In the records, find every line with the word "computer" and copy it out.

Collected data entries
►

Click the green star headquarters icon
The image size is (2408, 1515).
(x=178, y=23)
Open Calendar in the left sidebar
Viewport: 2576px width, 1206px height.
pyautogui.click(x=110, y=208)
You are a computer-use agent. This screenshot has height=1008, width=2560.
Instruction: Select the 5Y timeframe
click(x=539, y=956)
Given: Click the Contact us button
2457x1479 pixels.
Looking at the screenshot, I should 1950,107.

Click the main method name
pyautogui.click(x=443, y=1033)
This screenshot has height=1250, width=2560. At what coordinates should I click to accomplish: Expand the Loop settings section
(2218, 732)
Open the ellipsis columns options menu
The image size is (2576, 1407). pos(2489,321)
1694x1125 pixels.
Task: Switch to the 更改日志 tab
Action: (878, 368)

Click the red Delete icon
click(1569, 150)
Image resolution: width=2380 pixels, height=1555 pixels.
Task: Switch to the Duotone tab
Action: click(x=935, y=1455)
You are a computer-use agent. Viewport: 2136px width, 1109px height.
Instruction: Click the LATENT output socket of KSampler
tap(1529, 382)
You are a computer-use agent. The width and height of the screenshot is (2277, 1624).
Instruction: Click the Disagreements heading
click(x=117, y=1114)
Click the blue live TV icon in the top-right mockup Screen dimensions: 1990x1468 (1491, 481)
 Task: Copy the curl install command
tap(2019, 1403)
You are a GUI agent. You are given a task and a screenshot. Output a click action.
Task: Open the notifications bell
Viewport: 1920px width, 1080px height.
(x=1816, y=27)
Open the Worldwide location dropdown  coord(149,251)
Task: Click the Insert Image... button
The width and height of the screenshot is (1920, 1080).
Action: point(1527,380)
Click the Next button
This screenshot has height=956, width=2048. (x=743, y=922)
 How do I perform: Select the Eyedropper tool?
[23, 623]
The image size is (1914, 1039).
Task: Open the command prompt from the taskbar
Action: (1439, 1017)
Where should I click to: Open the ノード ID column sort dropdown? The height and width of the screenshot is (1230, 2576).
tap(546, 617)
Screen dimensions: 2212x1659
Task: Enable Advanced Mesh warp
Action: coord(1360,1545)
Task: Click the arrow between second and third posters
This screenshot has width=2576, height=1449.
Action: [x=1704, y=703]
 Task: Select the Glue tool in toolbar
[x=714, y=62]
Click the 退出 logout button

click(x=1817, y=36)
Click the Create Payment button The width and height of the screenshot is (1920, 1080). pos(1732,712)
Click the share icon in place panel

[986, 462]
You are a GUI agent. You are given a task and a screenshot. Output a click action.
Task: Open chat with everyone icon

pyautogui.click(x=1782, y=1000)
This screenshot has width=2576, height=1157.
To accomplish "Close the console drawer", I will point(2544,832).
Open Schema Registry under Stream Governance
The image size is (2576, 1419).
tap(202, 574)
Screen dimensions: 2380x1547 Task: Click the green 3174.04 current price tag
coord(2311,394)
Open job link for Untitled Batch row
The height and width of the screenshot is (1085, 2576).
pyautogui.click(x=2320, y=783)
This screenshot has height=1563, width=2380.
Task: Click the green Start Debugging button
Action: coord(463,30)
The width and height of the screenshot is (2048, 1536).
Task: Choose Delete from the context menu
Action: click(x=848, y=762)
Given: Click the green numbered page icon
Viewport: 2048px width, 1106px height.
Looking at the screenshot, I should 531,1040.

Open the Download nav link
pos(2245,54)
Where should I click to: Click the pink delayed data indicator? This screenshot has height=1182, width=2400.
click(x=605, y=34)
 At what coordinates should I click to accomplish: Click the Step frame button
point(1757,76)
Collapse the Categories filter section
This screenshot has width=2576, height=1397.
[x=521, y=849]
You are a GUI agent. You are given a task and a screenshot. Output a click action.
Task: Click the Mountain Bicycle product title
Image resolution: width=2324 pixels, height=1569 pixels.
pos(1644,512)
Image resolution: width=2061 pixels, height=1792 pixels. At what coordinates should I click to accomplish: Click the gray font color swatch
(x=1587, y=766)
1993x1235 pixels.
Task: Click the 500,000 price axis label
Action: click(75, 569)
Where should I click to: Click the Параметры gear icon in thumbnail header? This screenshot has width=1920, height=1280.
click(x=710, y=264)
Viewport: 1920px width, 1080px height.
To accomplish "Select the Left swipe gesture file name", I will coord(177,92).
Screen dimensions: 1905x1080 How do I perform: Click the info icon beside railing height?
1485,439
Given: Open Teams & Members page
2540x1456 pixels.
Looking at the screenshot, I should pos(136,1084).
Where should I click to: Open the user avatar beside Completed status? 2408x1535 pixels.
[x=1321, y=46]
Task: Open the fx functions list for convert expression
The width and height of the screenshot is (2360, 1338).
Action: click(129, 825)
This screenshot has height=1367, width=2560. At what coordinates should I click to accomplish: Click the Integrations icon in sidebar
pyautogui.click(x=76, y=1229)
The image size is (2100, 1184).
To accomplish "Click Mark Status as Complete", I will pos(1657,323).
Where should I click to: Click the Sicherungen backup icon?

◄

**Answer box:**
You are a computer-use agent. This screenshot has height=1008, width=2560.
You are a computer-use agent. Viewport: 2136px width, 1109px height.
You are a computer-use agent. The width and height of the screenshot is (2277, 1624).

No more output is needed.